■ Document section
A previous paper have been found related to this purpose, "Computational Stylometry: Who's in a play?" by Carl Vogel and Gerard Lynch in January 2007, where the researchers explore plays of four English authors using a cross validated model, with letter unigram analysis, and chi squared as classification method. Finaly, the authors run five different experiments which combine different outputs and classification targets, such as character to character, play to author, etc..

In the present case, the analysis has been performed with the same four English authors, Oscar Wilde, George Bernard Shaw, Ben Jonson, and William Shakespeare, plus two big names of the Germanic theater culture, Friedrich Schiller and Johann Wolfang von Goethe. Both, the methods and the classification means displayed in this project are more, and updated to our times in relation to the former one, with the goal of getting a deeper and wider understanding of the phenomena. Further details will be cleared later.


## Raw data 

The data consists in text files containing the text corpuses, as whole play file in case of all authors, with the exception of Shakespeare plays, which have been constructed through alternative methods due to computational convenience.  

The files has been taken from the open source site Project Gutenberg, which offers the possibility of access the Plain Text corpus, which have been copied and pasted in separated text files named by play and author. The Shakespeare plays available at Project Gutenberg presented two big inconvenients fro the analysis. They were extremely inconsistent in format, and they kept some old English mannerisms, such as the use of 'v' instead of 'u'. As a consequence, his corpus has been composed from Open Source Shakespeare, where the speeches can be filtered by play and character at will. Due to the latter, the corpuses are split by plays, but it doesn't mean that they contain the play itself, but the speech lines of filtered characters by a 1500 words threshold.

■ Task instructions
A: According to the stylometry text, which source was used to compose the Shakespeare corpus?
B: Reproduce the stylometry text from "A previous paper" to "to author, etc..".
C: State whether each statement agrees with the stylometry text, and support each answer with the deciding words of that text: (i) The earlier paper by Vogel and Lynch used chi squared for classification. (ii) Friedrich Schiller is among the authors in the present analysis. (iii) The Shakespeare plays from Project Gutenberg were consistent in format.

■ Supplied information
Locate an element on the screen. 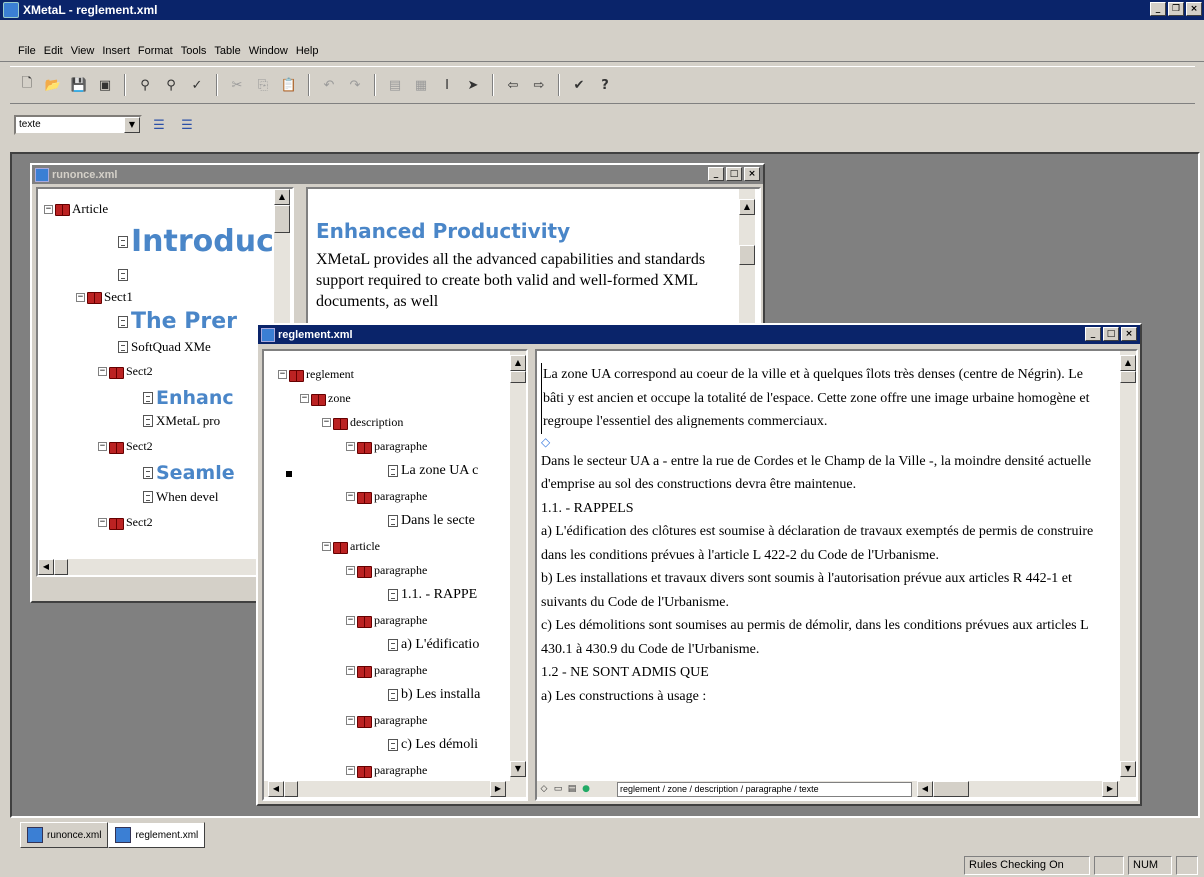  paragraph: 1.1. - RAPPELS is located at coordinates (821, 509).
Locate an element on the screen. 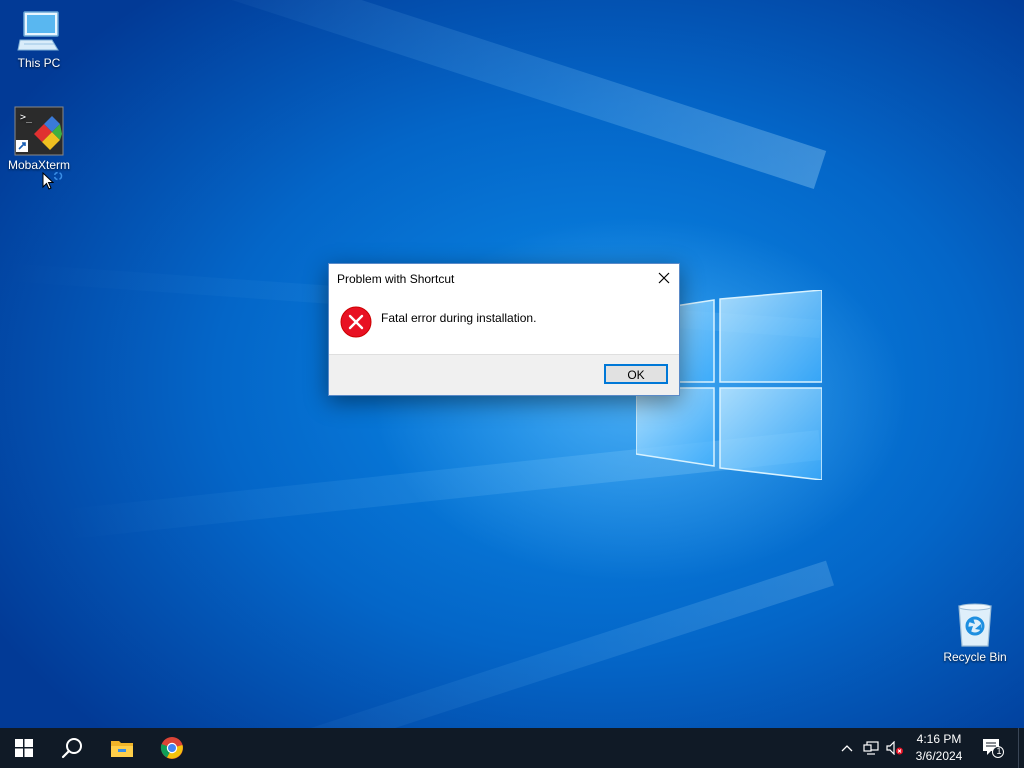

■ Task-by-task results
A: Open Source Shakespeare

B:
A previous paper have been found related to this purpose, "Computational Stylometry: Who's in a play?" by Carl Vogel and Gerard Lynch in January 2007, where the researchers explore plays of four English authors using a cross validated model, with letter unigram analysis, and chi squared as classification method. Finaly, the authors run five different experiments which combine different outputs and classification targets, such as character to character, play to author, etc..

C:
(i) Yes: "chi squared as classification method"
(ii) Yes: "plus two big names of the Germanic theater culture, Friedrich Schiller and Johann Wolfang von Goethe"
(iii) No: "They were extremely inconsistent in format"